Os ministros Cristiano Zanin, Flávio Dino e Cármen Lúcia seguiram o relator e também negaram o pedido. 

5 – Nulidade ou validade da delação de Mauro Cid 

Moraes reafirmou a validade do acordo de delação premiada. Citou que houve mais de uma vez a reiteração da voluntariedade do colaborador. A última, lembrou o ministro, foi da própria tribuna da 1° Turma, durante a sustentação oral, onde o advogado do tenente-coronel Mauro Cid disse que o colaborador cumpriu com a sua missão. 

O ministro rebateu ainda as alegações de que Cid foi coagido a delatar, já que a oferta de acordo partiu da própria defesa do denunciado. 

“Todos os atos de colaboração contaram desde o início com a presença e aval de seus defensores. Jamais a defesa constituída aceitaria qualquer espécie de coação ou induzimento na prestação de informações por Mauro Cid”, afirmou Moraes. 

Na avaliação do ministro, a delação premiada não é uma prova, mas sim um meio de obtenção de prova, não devendo a denúncia ser baseada apenas nisso. Ele enfatizou que as cláusulas do acordo, estabelecidas pela Polícia Federal e pelo delator, permanecem até hoje.

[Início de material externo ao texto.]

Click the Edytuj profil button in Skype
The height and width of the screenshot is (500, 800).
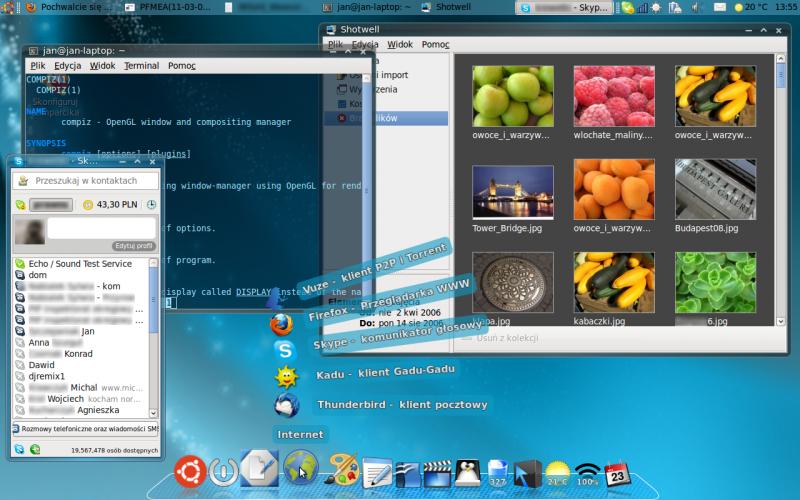(133, 246)
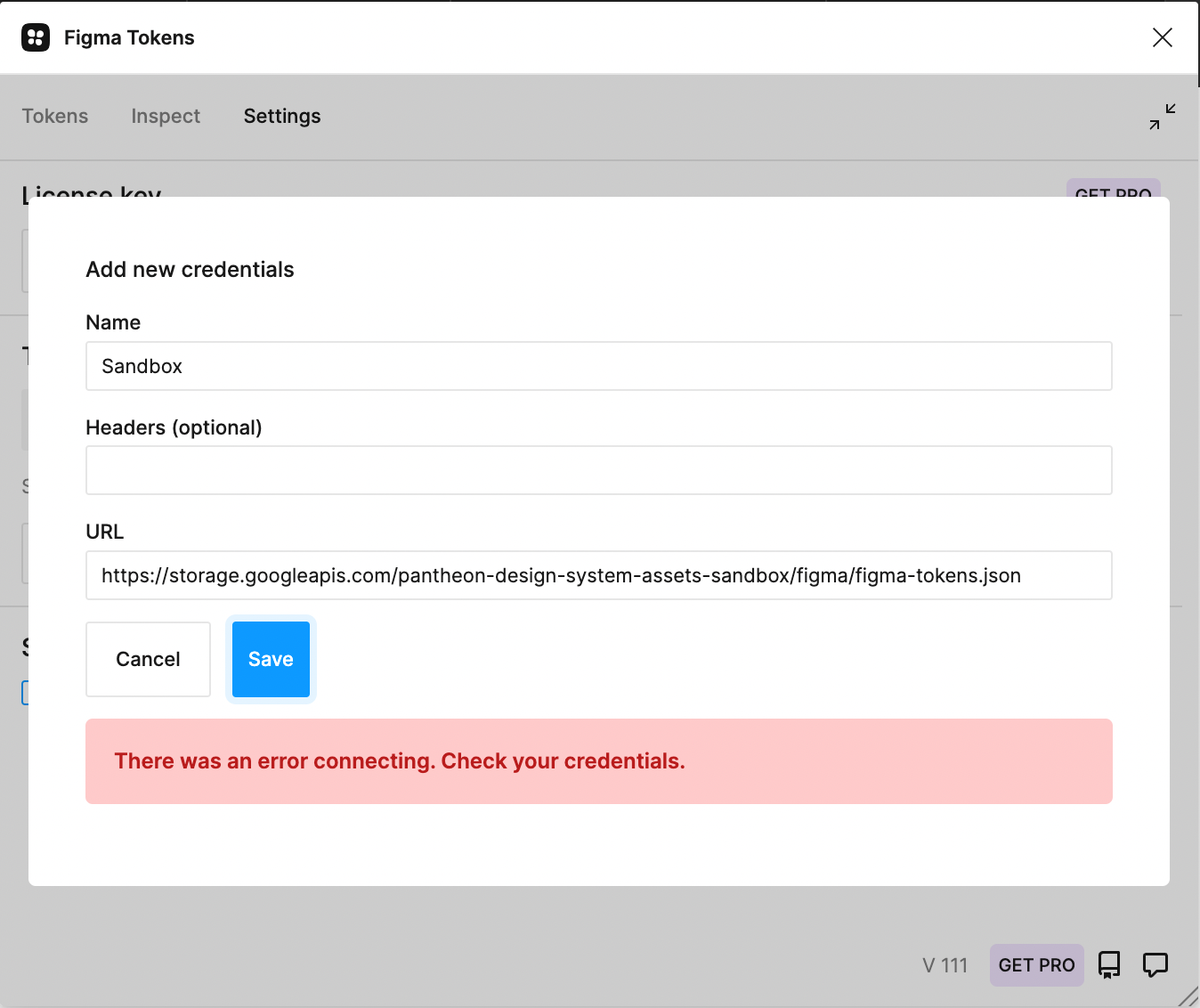Select the Settings tab
1200x1008 pixels.
(x=281, y=116)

Ao encerrar a analise dessa questão preliminar, Moraes enfatizou que todas as omissões da delação de Mauro Cid foram sanadas pelo delator. E reforçou que, em nenhum momento, o Supremo Tribunal Federal ou o relator interferiu nos termos da delação premiada.

O ministro Luiz Fux acompanhou o relator na questão da delação de Cid com ressalvas. 

“Vejo com muita reserva nove delações de um mesmo colaborador a cada hora adicionando uma novidade. De sorte de, em se tratando desse momento, me reservo o direito de avaliar no momento próprio a legalidade e eficácia dessas delações sucessivas”.